How to write a marketing resume
- Focus on the right metrics.
In marketing, there are many metrics. Most metrics are ordinary and show you as a generic task performer. But some will land you an interview. Bad example: hired 4 marketers to extend marketing department Good example: launched a DataOps department that reduced time to customer insights by 600%
- Demonstrate your ability to scale results.
Generating 10 sales and generating 1000 sales requires two completely different mindsets and skillsets. Make sure your marketing resume shows your potential to take on more challenging tasks.
Bad example: got a company blog featured in a top business publication Good example: designed launched a digital PR campaign that landed over hundreds of features in top-20 US business publications
- Use resume format and layout to guide the recruiter’s attention to your strengths
If you’ve been working in marketing for years, a classic reverse-chronological resume works best. Experience is an excellent indication that you are qualified, so highlight this part of your resume.
If, however, you have a mix of formal and informal marketing experience, a hybrid resume might work better. When you use hybrid formats, your skills and work experience are both highlighted.
Every marketer knows how to plan out a strategy, and creating a marketing resume is no different. Consider what sections and information you’d like to include before you start. Here are some suggestions:
We’ll walk you through how to create each one below. What matters is starting with a plan and a goal!
How to Choose a Marketing Resume Template That Works
You don’t have to be a CMO to know that visual elements speak volumes when it comes to marketing. Your resume is no different.
That’s why choosing the layout that fits your content and sends the right visual message is key.
- Basic template - If you’re applying to be a marketing intern and don’t have much experience, this layout works best. It doesn’t take as much content to fill it up and make it look impressive.
- Professional template - This is the standard marketing resume layout we recommend for most mid-level professionals. It balances your content with enough space to create a pleasant visual style that doesn’t overwhelm the reader.

(Exercise instructions)
- a) Answer these from the resume guide:
(i) Which resume format does it say works best for someone who has been working in marketing for years?
(ii) Which template does it recommend for a marketing intern without much experience?
(iii) In the good example about metrics, by what percentage was time to customer insights reduced?
- b) From the resume guide, write out the passage that starts at "Generating 10 sales" and ends at "are both highlighted.".

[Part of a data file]

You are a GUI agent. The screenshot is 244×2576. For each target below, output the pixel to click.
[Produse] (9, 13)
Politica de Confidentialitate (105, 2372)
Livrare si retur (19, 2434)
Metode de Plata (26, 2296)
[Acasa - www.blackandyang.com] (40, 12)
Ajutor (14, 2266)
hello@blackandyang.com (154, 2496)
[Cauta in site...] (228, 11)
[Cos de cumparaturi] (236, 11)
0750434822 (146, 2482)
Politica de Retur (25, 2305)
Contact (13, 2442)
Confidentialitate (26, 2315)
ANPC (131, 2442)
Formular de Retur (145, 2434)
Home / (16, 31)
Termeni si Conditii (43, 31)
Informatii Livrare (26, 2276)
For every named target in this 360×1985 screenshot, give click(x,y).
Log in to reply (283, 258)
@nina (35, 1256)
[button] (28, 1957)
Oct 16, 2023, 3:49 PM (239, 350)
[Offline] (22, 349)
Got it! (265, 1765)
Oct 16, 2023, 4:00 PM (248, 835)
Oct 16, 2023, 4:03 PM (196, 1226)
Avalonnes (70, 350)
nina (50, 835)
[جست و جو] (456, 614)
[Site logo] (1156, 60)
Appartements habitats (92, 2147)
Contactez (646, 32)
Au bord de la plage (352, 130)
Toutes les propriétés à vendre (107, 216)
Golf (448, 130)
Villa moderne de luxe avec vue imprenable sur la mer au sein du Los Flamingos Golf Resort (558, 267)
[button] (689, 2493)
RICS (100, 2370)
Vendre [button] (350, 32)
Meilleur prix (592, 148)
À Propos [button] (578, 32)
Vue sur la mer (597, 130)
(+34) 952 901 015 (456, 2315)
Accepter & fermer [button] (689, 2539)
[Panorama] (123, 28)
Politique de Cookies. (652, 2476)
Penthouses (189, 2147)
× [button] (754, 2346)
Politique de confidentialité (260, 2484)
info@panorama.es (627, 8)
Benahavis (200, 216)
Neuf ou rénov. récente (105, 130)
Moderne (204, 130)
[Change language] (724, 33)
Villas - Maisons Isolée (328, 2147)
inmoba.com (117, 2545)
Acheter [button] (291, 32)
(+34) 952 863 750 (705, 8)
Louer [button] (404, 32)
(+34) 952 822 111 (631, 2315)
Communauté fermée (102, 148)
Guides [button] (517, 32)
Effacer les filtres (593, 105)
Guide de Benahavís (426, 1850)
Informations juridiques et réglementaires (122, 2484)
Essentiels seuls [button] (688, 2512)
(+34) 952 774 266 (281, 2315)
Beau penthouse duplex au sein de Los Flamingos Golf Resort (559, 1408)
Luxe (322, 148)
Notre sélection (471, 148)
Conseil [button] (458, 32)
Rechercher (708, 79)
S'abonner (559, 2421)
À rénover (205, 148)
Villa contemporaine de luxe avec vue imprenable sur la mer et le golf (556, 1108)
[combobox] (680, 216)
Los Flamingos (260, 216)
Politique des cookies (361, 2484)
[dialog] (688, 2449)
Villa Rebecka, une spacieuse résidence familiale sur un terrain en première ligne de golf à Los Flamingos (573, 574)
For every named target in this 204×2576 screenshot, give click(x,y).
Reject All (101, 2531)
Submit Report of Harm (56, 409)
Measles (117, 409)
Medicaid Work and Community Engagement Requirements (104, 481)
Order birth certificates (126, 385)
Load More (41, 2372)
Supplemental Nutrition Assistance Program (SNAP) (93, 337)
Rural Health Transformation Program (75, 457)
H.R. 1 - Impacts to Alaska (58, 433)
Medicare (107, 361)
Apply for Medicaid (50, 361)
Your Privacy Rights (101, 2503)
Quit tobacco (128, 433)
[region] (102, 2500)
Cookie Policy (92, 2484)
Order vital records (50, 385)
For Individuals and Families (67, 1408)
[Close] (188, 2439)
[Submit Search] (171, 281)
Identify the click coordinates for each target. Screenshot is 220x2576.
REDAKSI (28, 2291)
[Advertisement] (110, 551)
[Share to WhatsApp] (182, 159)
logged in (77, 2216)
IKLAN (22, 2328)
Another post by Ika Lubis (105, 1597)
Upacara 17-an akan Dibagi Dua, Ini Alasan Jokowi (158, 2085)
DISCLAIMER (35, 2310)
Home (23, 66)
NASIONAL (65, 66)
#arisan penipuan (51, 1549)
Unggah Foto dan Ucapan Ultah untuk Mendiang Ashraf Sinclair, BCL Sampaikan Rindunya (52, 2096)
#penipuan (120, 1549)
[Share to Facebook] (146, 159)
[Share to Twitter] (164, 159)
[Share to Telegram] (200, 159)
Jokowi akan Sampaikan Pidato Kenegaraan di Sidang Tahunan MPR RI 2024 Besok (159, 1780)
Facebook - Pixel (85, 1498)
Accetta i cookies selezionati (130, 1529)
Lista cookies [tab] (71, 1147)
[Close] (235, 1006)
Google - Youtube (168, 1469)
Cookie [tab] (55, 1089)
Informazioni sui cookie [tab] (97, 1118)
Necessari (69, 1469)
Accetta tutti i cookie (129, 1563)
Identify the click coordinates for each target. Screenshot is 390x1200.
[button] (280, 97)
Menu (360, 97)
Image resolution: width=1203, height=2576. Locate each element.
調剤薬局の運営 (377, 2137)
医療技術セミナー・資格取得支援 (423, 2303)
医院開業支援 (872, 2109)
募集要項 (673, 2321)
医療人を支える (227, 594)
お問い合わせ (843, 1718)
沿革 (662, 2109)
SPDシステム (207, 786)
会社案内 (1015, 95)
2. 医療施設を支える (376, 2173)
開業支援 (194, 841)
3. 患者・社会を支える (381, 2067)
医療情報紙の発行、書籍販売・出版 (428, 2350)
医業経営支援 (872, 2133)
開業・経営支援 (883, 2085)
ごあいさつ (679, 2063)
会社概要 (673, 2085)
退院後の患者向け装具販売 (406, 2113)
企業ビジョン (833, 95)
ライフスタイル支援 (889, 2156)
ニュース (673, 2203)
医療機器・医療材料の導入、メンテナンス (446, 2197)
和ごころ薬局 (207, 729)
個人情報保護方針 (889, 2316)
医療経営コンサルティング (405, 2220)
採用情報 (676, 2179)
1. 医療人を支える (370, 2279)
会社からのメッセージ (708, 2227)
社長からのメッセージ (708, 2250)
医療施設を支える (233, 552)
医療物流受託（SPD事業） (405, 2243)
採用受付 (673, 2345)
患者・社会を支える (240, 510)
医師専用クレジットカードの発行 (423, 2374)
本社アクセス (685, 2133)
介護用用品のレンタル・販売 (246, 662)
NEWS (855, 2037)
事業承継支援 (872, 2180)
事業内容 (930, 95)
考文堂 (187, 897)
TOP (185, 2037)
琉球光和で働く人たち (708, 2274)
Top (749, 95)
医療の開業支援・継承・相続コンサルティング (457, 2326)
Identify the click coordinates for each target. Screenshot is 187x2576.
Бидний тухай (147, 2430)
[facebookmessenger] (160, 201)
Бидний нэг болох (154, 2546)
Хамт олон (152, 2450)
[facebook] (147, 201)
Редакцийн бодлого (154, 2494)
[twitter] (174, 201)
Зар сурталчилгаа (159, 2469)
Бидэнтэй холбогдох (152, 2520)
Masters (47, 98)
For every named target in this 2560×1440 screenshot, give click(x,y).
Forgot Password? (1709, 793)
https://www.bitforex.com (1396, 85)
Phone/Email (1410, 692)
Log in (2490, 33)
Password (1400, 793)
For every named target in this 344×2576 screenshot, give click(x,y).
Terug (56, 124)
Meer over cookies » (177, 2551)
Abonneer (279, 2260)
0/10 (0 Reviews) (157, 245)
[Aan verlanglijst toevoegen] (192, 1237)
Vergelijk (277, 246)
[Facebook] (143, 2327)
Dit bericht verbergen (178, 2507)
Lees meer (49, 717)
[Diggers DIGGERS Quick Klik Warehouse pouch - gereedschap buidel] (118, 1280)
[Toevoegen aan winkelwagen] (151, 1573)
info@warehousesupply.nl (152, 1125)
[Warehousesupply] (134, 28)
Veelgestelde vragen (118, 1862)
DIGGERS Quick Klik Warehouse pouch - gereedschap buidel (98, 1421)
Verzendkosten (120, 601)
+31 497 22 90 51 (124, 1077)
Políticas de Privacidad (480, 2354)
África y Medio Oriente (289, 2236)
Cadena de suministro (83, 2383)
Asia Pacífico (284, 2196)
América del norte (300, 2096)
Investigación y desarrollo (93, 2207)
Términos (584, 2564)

(Exercise responses)
- a)
(i) A classic reverse-chronological resume
(ii) The basic template
(iii) 600%

- b)
Generating 10 sales and generating 1000 sales requires two completely different mindsets and skillsets. Make sure your marketing resume shows your potential to take on more challenging tasks.
Bad example: got a company blog featured in a top business publication Good example: designed launched a digital PR campaign that landed over hundreds of features in top-20 US business publications
- Use resume format and layout to guide the recruiter’s attention to your strengths
If you’ve been working in marketing for years, a classic reverse-chronological resume works best. Experience is an excellent indication that you are qualified, so highlight this part of your resume.
If, however, you have a mix of formal and informal marketing experience, a hybrid resume might work better. When you use hybrid formats, your skills and work experience are both highlighted.